En 2015, Jean-Marc Todeschini, secrétaire d’État auprès du ministre de la Défense, chargé des Anciens combattants et de la Mémoire, signait avec la Ville de Bobigny, une convention de partenariat financier pour le réaménagement paysager et scénographique du site afin d’en faire un lieu de transmission de la Mémoire et de l’Histoire de la déportation des juifs de France durant la Seconde Guerre Mondiale.
Aujourd’hui, le site est un mémorial.
L’arrivée se fait sur une esplanade qui surplombe la cour, à laquelle le visiteur accède par paliers, en suivant l’espace aménagé d’éléments gravés de témoignages des déportés, puis en passant devant le bâtiment des voyageurs.
La cour, les pavés, ceux-là qu’ont foulé les déportés.
La cour, les rails, sur lesquels ont roulé les wagons plombés.
D’un côté, 75 stèles en acier, alignées en mémoire des 75 convois de déportation partis de France.
Plus loin, la halle aux marchandises devant laquelle les déportés embarquaient.
En face, un mur longe la voie ferrée, il est gravé d’une citation de Paul Eluard : « Si l’écho de leur voix faiblit, nous périrons. »
C’est devant ce mur qu’a lieu la cérémonie d’inauguration et le dépôt des gerbes.
Pendant les discours officiels, un train passe sur la voie ferrée voisine. Ce bruit cadencé des roues du train sur les rails est sans doute similaire à celui que les déportés ont entendus au long de leur trajet vers les camps.
Helios Azoulay et l’orchestre interprètent le chant yiddish «Zognitkeynmol»: Zognitkeynmol,azdugeystdem letstn veg, ven himlen blayene farshteln bloye teg ; kumen vet nokh undzer oysgebenkte sho, s’vet a poyk ton undzer trot : mir zaynen do !

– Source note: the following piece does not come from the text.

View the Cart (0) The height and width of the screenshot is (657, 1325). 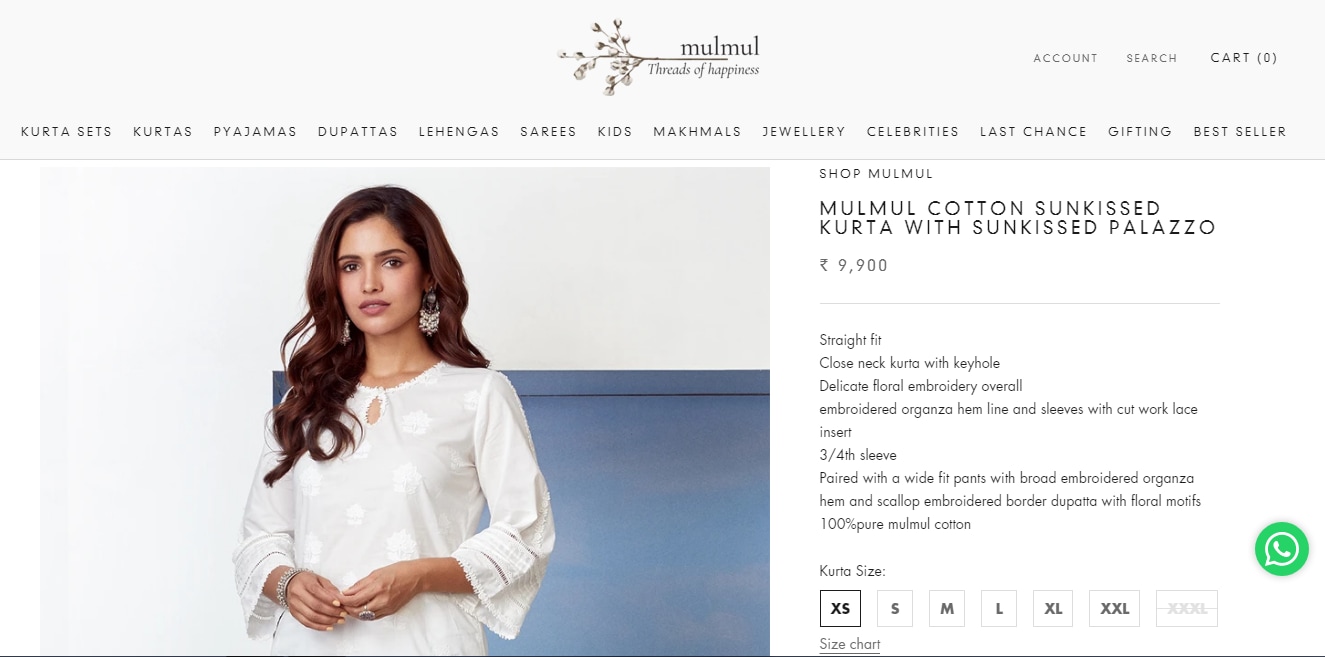[x=1244, y=58]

(Ne dis jamais que tu marches ton dernier chemin, même si des cieux noirs cachent les jours bleus, notre heure tant espérée viendra, notre pas résonnera, nous sommes là !)
Ginette Kolinka témoigne. C’est lui exprimer mon plus profond respect que d’écrire combien sa malice et son humilité rayonnent sur son visage.

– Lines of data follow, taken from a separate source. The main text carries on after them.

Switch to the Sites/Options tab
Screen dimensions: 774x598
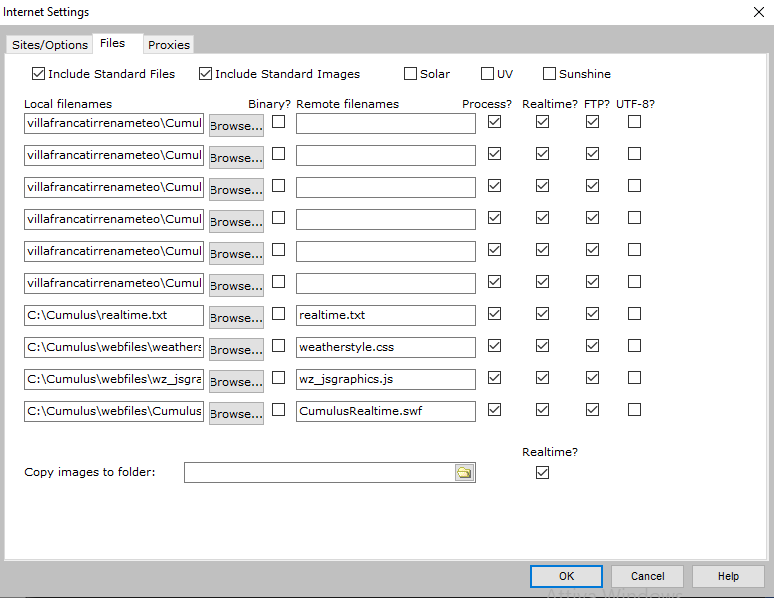coord(50,45)
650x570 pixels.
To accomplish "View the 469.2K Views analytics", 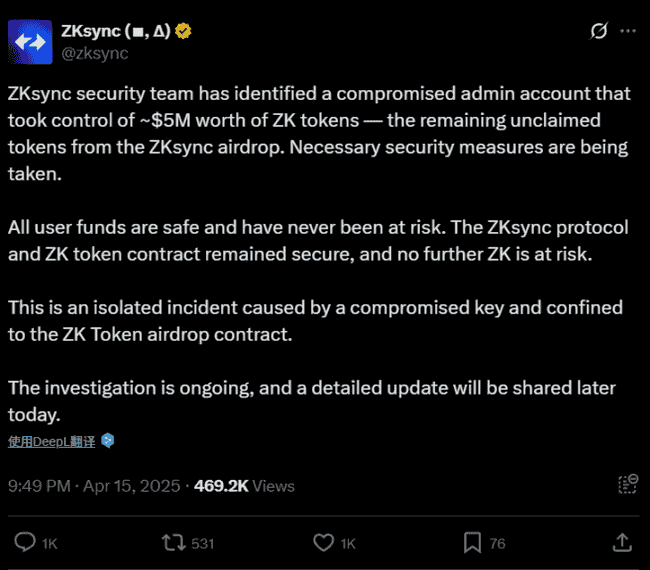I will coord(244,486).
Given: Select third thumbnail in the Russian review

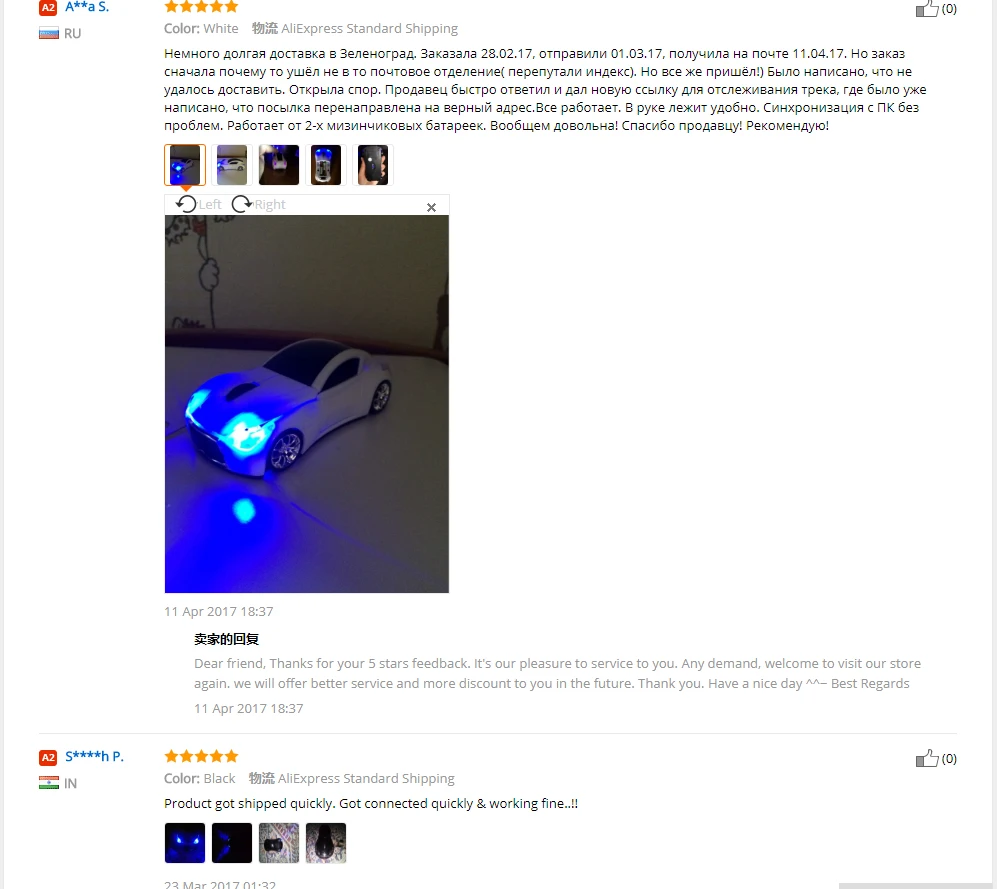Looking at the screenshot, I should pos(278,165).
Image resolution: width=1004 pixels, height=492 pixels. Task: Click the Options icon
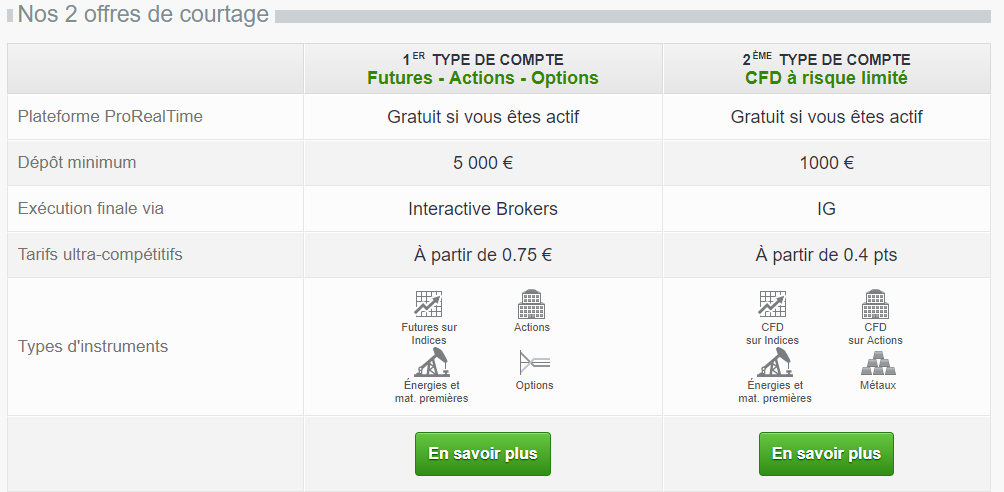click(x=534, y=362)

Henri Zajdenwergier prend la parole. Il évoque le moment du départ dans le wagon plombé. Il parle de mon grand-père, comme il m’en parle à chaque fois que je le vois : « Votre grand-père Roland Dalem, il était grand, il avait de la stature, il restait maître de lui. Dans le wagon, c’est comme s’il avait un ascendant, il organisait, il rassurait, il aidait. »

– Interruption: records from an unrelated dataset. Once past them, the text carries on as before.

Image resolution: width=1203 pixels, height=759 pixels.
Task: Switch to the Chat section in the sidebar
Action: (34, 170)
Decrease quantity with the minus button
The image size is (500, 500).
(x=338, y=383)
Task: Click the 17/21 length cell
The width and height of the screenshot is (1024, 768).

Puis, Henri retrace une partie de l’histoire du convoi avant de s’interrompre pour s’interroger : « Nous étions 878 au départ, 22 sont revenus, maintenant je suis le dernier, pourquoi moi ? » Et l’émotion le gagne.
Alors, les applaudissements accompagnent ses sanglots… car les pleurs disent plus que les mots.
Puissent la préservation et l’aménagement pédagogique de l’ancienne gare de déportation de Bobigny contribuer à l’enseignement et à la mémoire de la Shoah.